What I have also noticed is that the King and Queen are revered here, you cannot not go down any street without seeing their picture. With the King celebrating 60 years on the throne decorations are everywhere. In most place their pictures are also on display. The country seems to be suffering no repercussions from the recent coup and the place is pretty stable.

Like the other cities I have visited it is a changing place, while you can see a large amount of poverty out here it is clear that things are starting to improve here though inequalities are plain to see.

Anyway I have a long night ahead as I'm flying via Dubai(changing planes) and hit London just before lunchtime tomorrow(assuming I get no delays or my connection is missed which can happen). When I get back I have a huge amount of Council work to catch up(skimming my Merton webmail plenty is happening) and will be posting some interesting info when I get over the jetlag(hopefully it will not be too bad) Been a tiring last twelve days but enjoyable.

Monday, October 23, 2006

Petronas Tower

Currently in Kuala Lumpa. The Petronas Tower is a pretty amazing structure to see from the outside, one of the tallest buildings on the world(a building in Taipei took the record) it is an architectural gem. Unfortunately during my two days here I'll not get the opportunity to go up to the top as it is closed from the Eid festivities at the end of Ramadan. Maybe another time??

This really is a rapidly changing part of the world, the level of building going in terms of infrastructure and building is quite amazing.

Thursday, October 19, 2006

Singapore, what a clean place!

Arrived after a seven hour flight from Dubai to Singapore and what has amazed me in the few brief hours I've been here is how clean the place actually is with hardly any litter about. It is a huge contrast to the streets of London and many other cities I've been too in the world. With a ban on food and drink being consumed on the metro you also have no discarded food or other associated mess. The trains were spotless with no discarded newspapers left or anything and this is an extremely busy metro system.

The airport in Singapore is a breeze to get through with none of the hustle of Heathrow, everything is immaculate at the airport and the efficiency of the airport is first class. When I visit airports abroad they are streets ahead of Heathrow which is not my favourite place for flying out from given that delays are a regular occurrence, it is streets beind many other airports in the world.

Wednesday, October 18, 2006

Reporting from Dubai

Well I arrived here early on Tuesday morning and I'm here till tmoorow morning before flying on to Singapore.

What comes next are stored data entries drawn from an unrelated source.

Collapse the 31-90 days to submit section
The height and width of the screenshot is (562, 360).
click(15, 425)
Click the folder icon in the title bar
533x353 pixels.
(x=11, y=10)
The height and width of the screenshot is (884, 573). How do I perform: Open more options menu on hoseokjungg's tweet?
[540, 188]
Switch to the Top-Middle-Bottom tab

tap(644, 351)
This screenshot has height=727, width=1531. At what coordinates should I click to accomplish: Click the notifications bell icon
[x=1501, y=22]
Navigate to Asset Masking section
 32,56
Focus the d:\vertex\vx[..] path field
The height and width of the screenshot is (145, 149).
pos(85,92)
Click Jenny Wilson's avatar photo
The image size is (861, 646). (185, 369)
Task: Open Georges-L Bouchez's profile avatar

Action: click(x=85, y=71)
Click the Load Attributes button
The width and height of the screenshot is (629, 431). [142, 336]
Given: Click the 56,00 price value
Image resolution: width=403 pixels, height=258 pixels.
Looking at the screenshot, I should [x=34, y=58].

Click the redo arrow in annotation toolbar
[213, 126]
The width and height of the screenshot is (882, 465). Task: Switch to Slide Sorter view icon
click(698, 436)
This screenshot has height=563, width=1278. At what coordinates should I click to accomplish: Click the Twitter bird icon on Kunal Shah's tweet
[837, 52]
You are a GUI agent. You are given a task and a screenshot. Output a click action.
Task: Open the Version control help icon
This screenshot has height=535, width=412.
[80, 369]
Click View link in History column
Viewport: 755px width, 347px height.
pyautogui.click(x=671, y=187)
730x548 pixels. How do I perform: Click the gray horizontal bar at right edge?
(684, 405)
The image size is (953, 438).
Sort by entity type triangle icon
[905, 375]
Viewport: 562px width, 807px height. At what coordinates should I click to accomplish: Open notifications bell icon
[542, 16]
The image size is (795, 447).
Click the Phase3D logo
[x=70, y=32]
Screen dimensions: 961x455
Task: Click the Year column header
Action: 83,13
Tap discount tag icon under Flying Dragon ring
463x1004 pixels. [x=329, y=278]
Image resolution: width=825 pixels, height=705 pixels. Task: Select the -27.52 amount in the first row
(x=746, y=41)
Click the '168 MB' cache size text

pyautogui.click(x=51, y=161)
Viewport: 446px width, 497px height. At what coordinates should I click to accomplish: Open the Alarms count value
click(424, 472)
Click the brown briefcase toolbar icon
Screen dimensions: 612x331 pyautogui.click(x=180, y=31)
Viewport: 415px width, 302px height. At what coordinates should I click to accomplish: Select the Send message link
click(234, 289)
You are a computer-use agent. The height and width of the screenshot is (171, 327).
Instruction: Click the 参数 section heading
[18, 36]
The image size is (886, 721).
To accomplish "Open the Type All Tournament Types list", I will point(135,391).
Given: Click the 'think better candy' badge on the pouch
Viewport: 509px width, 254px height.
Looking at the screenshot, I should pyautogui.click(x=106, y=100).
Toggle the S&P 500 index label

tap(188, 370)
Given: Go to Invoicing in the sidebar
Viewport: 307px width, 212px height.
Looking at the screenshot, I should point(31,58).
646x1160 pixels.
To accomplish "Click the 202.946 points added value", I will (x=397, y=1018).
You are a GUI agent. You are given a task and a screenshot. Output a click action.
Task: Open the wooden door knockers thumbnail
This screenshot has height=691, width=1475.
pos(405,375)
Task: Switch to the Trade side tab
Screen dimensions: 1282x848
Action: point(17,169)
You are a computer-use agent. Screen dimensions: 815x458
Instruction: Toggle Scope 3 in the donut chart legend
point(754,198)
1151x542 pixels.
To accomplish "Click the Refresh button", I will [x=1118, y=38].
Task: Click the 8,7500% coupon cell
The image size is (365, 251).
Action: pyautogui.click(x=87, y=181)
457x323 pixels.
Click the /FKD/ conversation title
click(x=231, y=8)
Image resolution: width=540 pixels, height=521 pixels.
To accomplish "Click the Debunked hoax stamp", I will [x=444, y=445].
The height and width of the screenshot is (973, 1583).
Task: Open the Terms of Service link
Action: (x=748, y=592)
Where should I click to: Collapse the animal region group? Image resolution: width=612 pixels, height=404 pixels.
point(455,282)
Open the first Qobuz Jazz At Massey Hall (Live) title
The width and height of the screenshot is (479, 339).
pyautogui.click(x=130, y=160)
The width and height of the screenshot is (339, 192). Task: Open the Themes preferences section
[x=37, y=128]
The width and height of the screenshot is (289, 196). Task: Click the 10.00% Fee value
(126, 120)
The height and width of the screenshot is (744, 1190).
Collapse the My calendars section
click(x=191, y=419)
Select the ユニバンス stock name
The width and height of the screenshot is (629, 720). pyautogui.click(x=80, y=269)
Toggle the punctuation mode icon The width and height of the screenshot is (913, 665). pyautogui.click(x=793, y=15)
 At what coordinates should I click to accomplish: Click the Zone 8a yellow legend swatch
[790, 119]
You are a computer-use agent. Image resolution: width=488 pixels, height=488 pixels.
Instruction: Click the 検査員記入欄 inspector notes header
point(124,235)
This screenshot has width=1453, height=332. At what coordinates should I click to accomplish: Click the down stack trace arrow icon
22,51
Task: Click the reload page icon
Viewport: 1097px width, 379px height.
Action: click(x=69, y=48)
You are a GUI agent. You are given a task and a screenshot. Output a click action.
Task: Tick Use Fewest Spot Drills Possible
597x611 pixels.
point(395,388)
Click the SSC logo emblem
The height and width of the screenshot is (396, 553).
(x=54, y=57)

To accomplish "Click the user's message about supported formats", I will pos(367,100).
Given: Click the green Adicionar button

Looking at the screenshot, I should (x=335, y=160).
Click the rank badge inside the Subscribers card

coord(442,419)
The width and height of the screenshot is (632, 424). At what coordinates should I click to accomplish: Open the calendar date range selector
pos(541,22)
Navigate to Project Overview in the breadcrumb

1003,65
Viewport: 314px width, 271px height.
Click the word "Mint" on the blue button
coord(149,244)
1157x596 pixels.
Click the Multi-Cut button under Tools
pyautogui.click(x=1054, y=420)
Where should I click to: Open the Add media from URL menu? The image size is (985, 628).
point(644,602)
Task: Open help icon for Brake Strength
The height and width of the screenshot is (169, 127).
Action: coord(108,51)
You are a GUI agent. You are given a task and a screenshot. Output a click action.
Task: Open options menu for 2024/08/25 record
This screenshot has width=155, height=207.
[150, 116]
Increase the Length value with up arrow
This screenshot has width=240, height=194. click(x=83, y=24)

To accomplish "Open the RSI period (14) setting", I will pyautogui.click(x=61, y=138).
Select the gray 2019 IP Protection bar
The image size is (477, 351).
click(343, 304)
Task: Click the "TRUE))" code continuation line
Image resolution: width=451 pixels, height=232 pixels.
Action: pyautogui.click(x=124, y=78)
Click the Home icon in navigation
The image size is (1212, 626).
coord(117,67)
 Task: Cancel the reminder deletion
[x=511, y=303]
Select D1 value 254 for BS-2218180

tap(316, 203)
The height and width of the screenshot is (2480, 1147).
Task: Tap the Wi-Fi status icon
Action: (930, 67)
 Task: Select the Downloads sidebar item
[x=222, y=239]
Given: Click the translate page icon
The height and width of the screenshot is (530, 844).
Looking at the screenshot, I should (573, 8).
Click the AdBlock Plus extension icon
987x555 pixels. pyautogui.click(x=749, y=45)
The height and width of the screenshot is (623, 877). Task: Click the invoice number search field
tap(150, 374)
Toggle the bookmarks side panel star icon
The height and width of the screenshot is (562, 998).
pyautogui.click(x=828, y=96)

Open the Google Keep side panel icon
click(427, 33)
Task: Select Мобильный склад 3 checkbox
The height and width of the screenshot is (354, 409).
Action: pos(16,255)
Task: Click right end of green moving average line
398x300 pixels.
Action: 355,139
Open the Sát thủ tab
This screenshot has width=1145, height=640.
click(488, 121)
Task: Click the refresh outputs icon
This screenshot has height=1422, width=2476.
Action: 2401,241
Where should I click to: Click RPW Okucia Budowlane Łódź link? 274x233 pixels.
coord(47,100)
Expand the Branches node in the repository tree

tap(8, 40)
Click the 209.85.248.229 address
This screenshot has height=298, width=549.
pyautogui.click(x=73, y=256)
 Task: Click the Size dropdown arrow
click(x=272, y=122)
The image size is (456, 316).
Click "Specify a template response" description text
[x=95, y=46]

This city is fast developing place, the rate of buildings going up is quite amazing including the tallest in the world. Apparently 20% of world cranes are in Dubai. The city it is really going for the tourist market and it will in my view become ever more popular in the years ahead, with huge devlopments under construction and hotels multipling at a high rate this will be a major destination. The city is also crammed full of huge mega malls including the Mall of Emirates, with this city also being a tax free haven some of the prices are a great deal less them at home.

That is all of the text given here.